Petunjuk Tugas -
**1.** Salin dengan persis bagian artikel tentang ritual Suku Ammatoa Kajang antara "Prosesi ini dilakukan" dan "sentral lokasi ritual.", termasuk kedua batas tersebut.
**2.** Lanjutkan artikel tentang ritual Suku Ammatoa Kajang mulai dari kalimat terakhirnya.

Teks yang Diberikan -
»»
Ritual Suku Ammatoa Kajang Ramaikan Festival Pinisi 2018

Ritual adat Suku Ammatoa Kajang, Andingingi di Desa Tanatoa,Kecamatan Kajang,Bulukumba,Sulawesi Selatan saat ditampilkan dalam Festival Pinisi 2018,Sabtu (15/9/2018). Foto:Dok

JELAJAH NUSA – Kabut tipis masih menyeliputi kawasan hutan adat Tanah Toa (tanah leluhur). Tepatnya di Desa Tanatoa,Kecamatan Kajang,Bulukumba,Sulawesi Selatan. Namun gerak beberapa warga pagi itu membuat suasana terasa begitu sakral.

Mereka tengah bersiap untuk melakukan ritual adat Suku Ammatoa Kajang, Andingingi dalam rangkaian pelaksanaan Festival Pinisi 2018. Festival kali ini  memang tidak melulu mengenai bahari,tapi juga menghadirkan nilai-nilai spiritual.

Dipimpin seorang Kunjoma Ammatoa (Pemimpin Doa),ritual adat ini berlangsung cukup hening dan membuat suasana makin terasa kesakralannya.

“Adat budaya dan alam masih terpelihara baik di sini. Suku Kajang memiliki 26 pemangku adat. Wilayah ini juga satu-satunya yang tidak dijajah oleh Belanda. Waktu itu, Kajang mengusir penjajah dengan beras ketan. Tidak ada perang. Dan kearifan lokal terjaga turun temurun,” ungkap Panglima Adat Kajang Mohamad Amir, Sabtu (15/9/2018).

Ritual Andingingi berarti pendingin. Prosesinya ditandai dengan membawa air suci dan rangkaian bunga berkeliling. Rangkaiannya terdiri dari ikatan bunga pinang dan beberapa jenis dedaunan.

Prosesi ini dilakukan tiga kali mengelilingi area ritual. Berikutnya, dilakukan bekbek beseh. Atau, memercikan air suci kepada pengunjung di tiga arah mata angin.

Prosesi Andingingi menggunakan air suci dari 40 sumber mata air. Air ditempatkan dalam sebuah pamuneang nyereh. Posisinya ada di sentral lokasi ritual.
««
Data Mentah -
»»
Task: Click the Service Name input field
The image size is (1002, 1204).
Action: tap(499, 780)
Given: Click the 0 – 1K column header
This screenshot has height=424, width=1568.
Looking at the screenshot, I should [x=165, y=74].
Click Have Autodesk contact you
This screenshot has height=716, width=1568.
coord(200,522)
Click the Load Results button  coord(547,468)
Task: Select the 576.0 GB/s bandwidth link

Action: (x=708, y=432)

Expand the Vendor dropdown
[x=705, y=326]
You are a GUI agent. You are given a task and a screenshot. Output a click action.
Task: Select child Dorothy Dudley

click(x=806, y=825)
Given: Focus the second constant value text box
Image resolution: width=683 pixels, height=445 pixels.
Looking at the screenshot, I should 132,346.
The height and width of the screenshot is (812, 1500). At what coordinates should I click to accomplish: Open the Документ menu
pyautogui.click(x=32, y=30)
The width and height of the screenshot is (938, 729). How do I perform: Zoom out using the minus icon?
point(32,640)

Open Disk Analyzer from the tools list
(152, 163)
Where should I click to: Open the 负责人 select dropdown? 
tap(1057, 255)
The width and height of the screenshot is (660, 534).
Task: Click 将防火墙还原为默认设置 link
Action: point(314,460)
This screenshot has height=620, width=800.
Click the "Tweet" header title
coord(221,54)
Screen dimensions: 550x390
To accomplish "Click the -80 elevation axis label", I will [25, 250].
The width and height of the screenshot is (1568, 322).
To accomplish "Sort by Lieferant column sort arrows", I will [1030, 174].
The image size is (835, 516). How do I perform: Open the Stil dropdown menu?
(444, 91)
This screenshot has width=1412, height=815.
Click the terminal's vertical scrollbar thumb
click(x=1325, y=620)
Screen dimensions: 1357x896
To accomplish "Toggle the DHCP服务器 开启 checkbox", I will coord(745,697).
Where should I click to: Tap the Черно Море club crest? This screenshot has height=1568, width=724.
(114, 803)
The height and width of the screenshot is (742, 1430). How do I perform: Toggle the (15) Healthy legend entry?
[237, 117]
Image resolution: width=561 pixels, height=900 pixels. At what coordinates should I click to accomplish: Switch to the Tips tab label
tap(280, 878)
««
Jawaban Latihan -
**1.**
Prosesi ini dilakukan tiga kali mengelilingi area ritual. Berikutnya, dilakukan bekbek beseh. Atau, memercikan air suci kepada pengunjung di tiga arah mata angin.

Prosesi Andingingi menggunakan air suci dari 40 sumber mata air. Air ditempatkan dalam sebuah pamuneang nyereh. Posisinya ada di sentral lokasi ritual.

**2.**
Di sebelahya, disertakan daung raung kajo patang puloh buangun. Yaitu, 40 jenis dedaunan dari hutan adat yang biasa digunakan masyarakat. Dedaunan ini merupakan bahan ramuan utama obat-obatan tradisional.

Ubai rampai ritual lainnya, diantaranya loka katiung (pisang), kaloko toa (kelapa), seikat padi, dan beras. Ada juga timbaho puteh. Kain ini digunakan untuk kanjoni pandingie.

Diletakkan juga beragam makanan seperti kukusi lekleng (ketan hitam), kunjona (nasi putih), daging tedong (kerbau), dan aneka lauk pauk. Lauk pauk lain berupa kacang lolong (sayur kacang merah) dan doang (udang).

“Suasananya sangat khusyuk. Inilah wujud kearifan lokal yang menambah kekayaan budaya nusantara. Rangkaian ritualnya panjang dan semuanya sarat filosofi,” Kepala Bidang Pengembangan Pemasaran I Regional I Area III Kemenpar Afrida Pelita Sari.

Setelah percikan air selesai, ritual dilanjutkan dengan pemberian baca’. Yaitu campuran bubuk beras, kunyit, dan dedaunan obat-obatan.

Semua pengunjung pun mendapatkan baca’ di dahi dan pangkal leher bagian depan. Ritual pemberian baca’ ini sebagai tanda keselamatan orang.

Lalu, lentera dari minyak kemiri dan kapas pun dinyalakan. Mantra ritual Andingingi dibacakan.

Setelah ritual selesai, ubai rampai ditempatkan dalam kamboti (keranjang) kecil. Sesaji ini berupa kukusi lekleng, kunjona, kaloko toa, dan loka katiung.

Ada juga daun sirih, ketupat, telor, dan udang. Pada sisi tepi kamboti lalu ditancapkan bambu pendek dan lentera minyak kemiri. Sesaji ini letakan di beberapa tempat tertentu dalam hutan adat.

“Adat dan budaya yang dimiliki oleh Kajang ini sudah terkenal ke mana-mana. Di sini, harmoni antara manusia dan alam diselaraskan. Yang jelas, ritual masyarakat Kajang menjadi salah satu atraksi terbaik di Festival Pinisi,” ujar Afrida lagi.

Suasana ritual Andingingi sangat kental dengan nuansa magis. Selain karena efek pepohonan besar di sekelilingnya, juga karena warna busana yang dikenakan oleh pengunjung.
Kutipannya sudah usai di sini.